Provided data:
══════════════════════════════

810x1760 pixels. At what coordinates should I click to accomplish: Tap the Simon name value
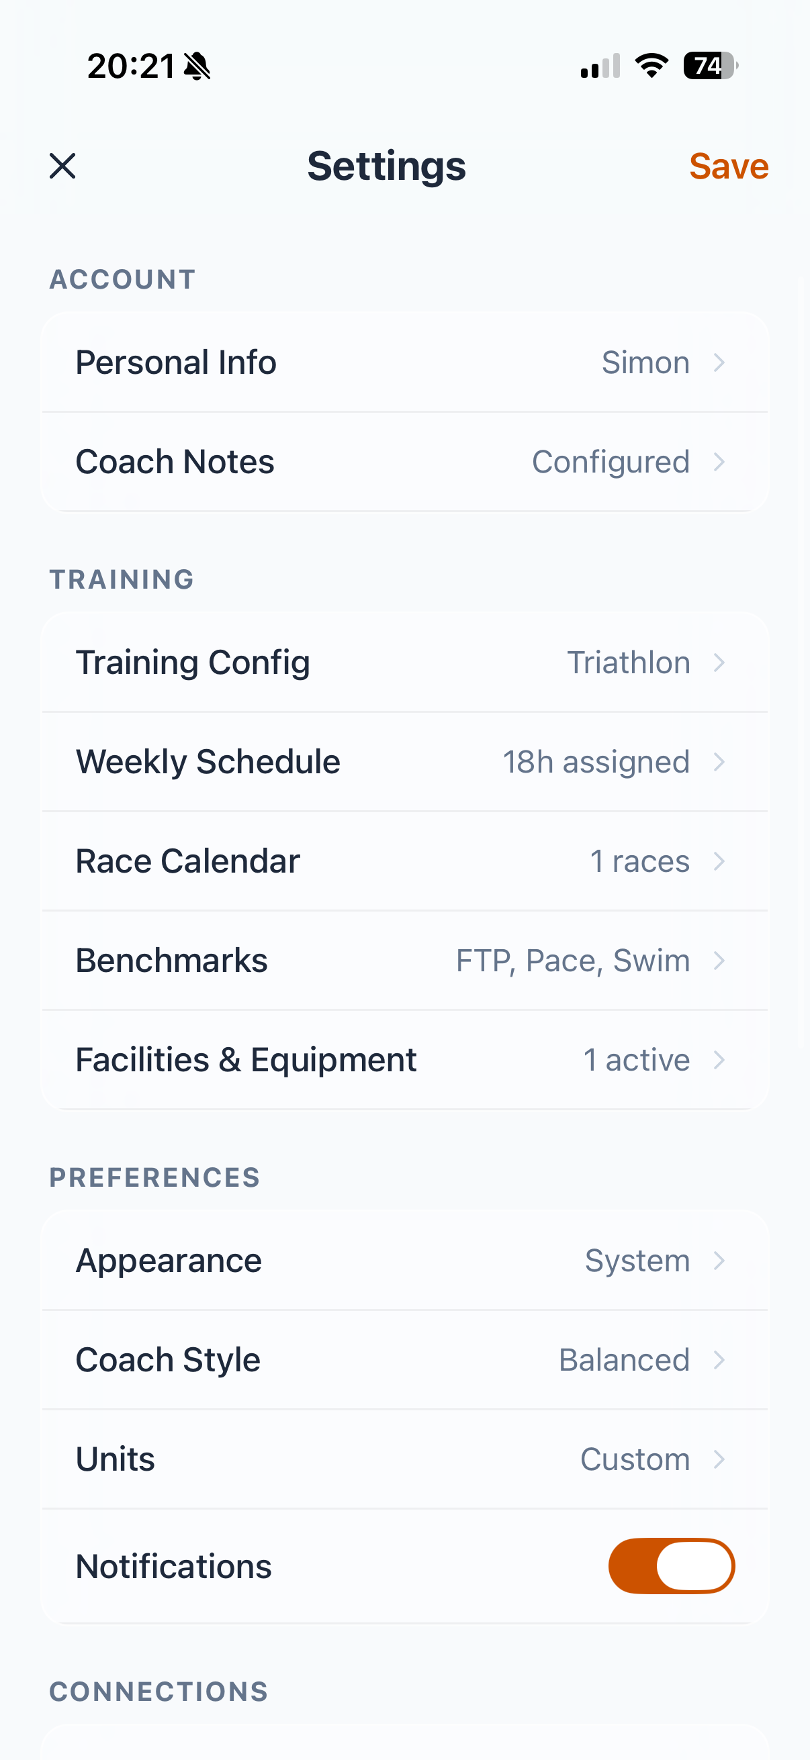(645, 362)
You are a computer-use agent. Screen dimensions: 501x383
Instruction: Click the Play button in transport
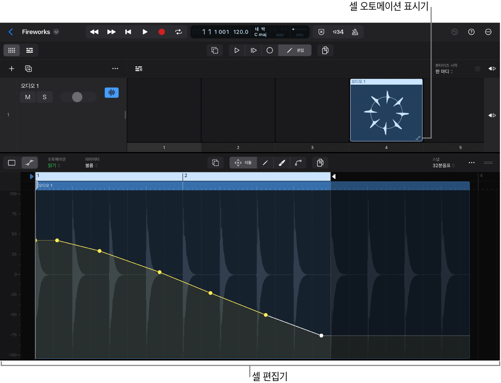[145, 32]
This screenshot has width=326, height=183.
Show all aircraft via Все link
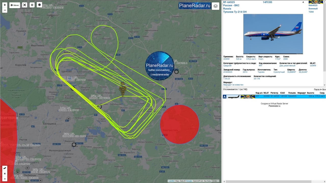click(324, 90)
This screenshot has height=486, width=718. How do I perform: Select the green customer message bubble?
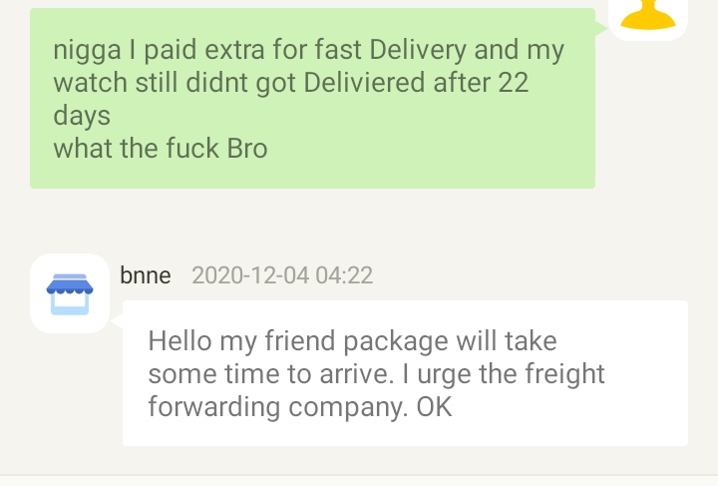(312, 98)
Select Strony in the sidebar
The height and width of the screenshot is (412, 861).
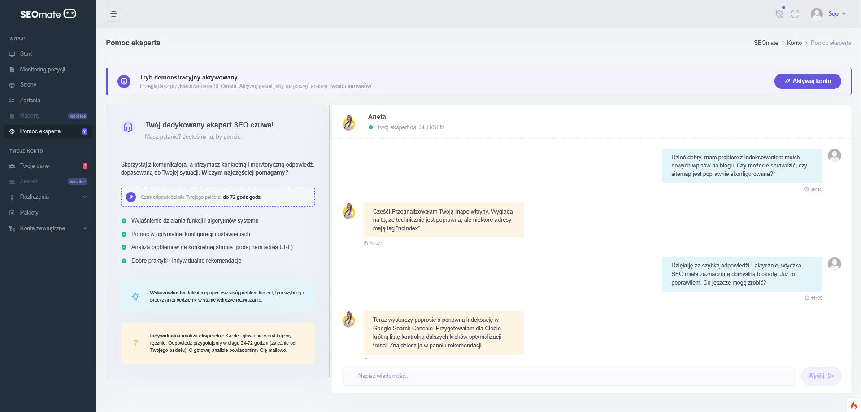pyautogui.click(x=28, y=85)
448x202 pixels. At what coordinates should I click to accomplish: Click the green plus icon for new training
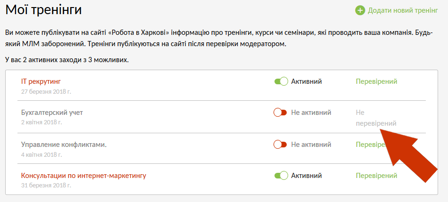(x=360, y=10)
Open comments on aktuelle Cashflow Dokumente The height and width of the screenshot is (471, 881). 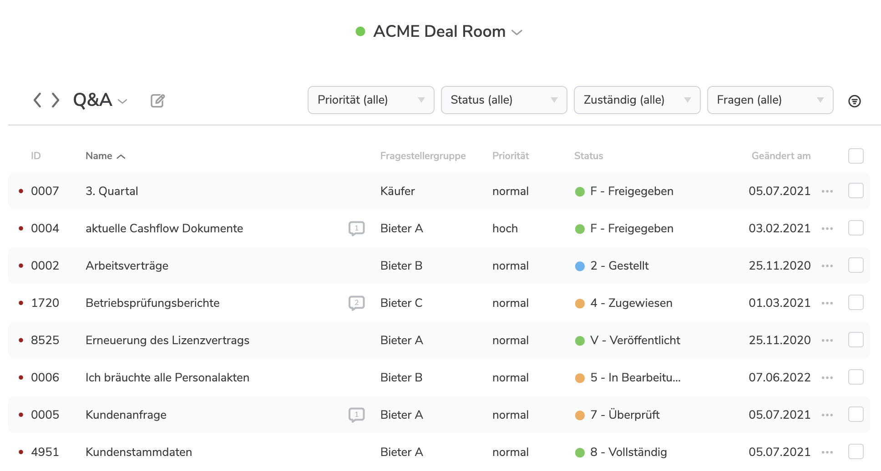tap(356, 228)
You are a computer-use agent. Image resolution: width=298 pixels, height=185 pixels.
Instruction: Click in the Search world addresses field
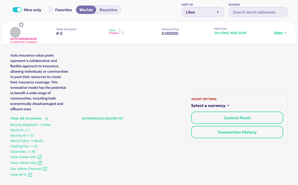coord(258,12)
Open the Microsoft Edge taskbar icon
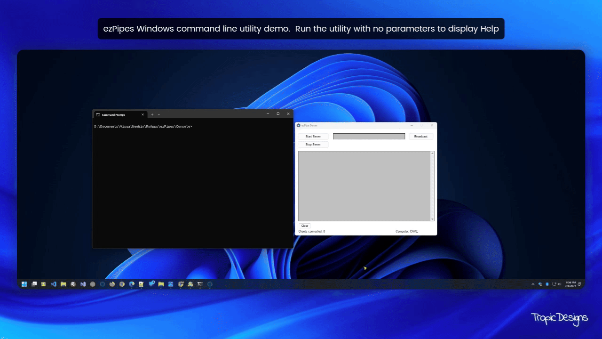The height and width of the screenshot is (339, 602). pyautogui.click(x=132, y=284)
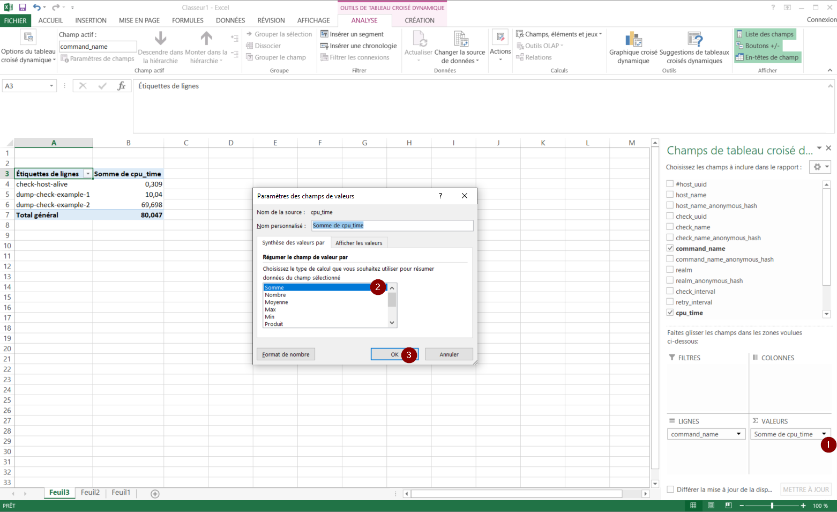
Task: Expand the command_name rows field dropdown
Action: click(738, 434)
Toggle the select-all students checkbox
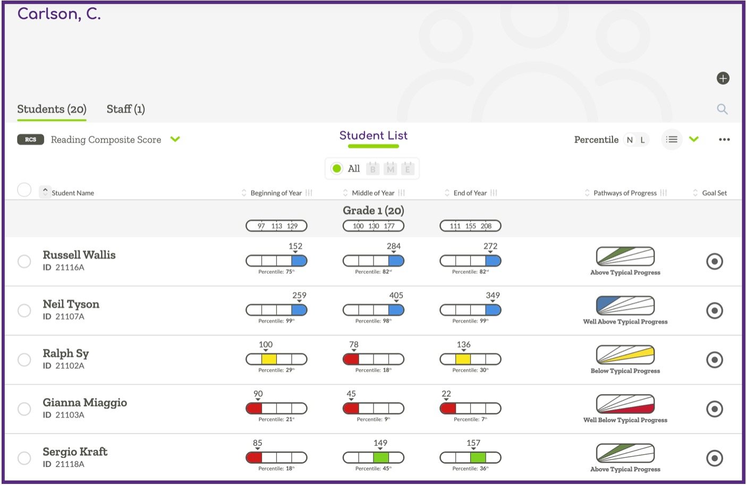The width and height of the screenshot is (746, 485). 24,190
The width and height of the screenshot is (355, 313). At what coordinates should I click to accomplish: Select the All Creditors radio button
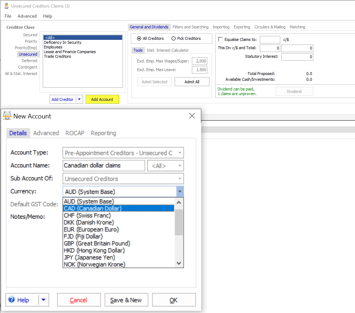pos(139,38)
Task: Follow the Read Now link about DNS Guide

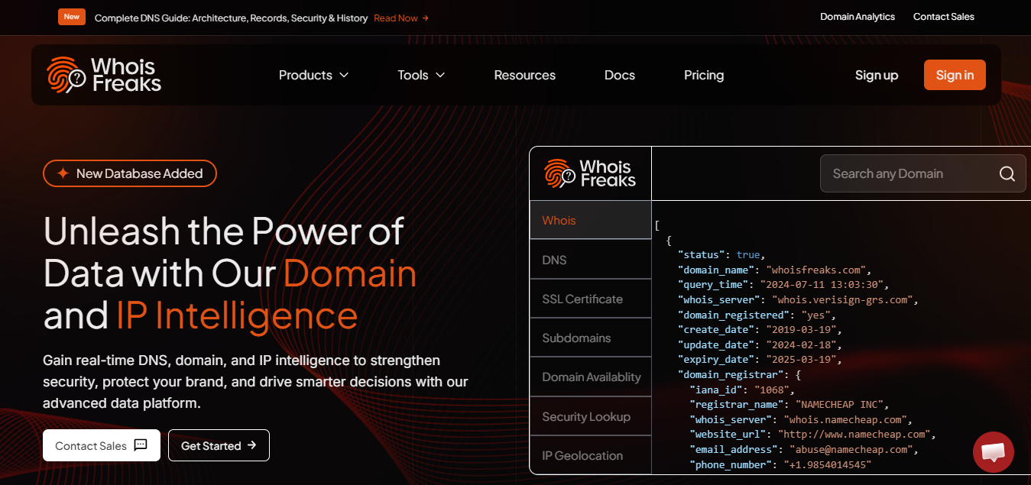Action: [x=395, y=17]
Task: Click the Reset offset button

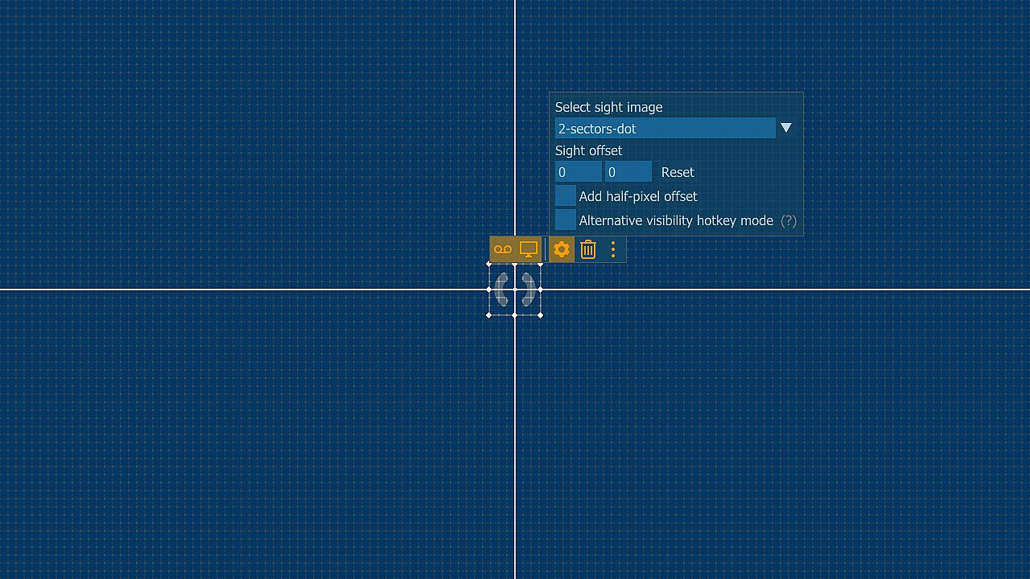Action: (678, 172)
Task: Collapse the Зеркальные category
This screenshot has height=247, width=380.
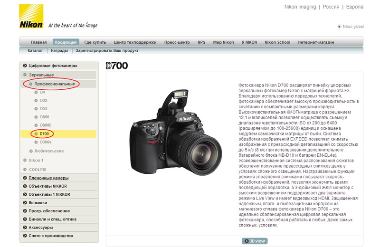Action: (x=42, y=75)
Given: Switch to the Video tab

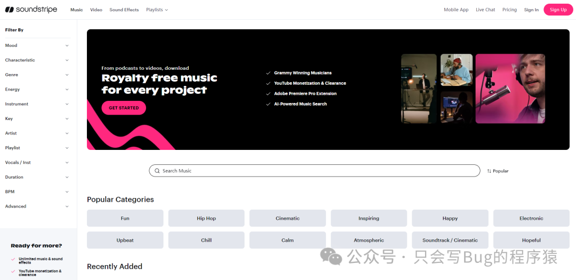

══════════════════════════════

Problem description: Reproduce the records above exactly, but only from the line containing "Task: Follow the" through the last line, both included, and without any pictures.

Answer below:
Task: Follow the Read Now link about DNS Guide

Action: [x=395, y=17]
Task: Click the Reset offset button

Action: (678, 172)
Task: Collapse the Зеркальные category
This screenshot has height=247, width=380.
Action: (x=42, y=75)
Given: Switch to the Video tab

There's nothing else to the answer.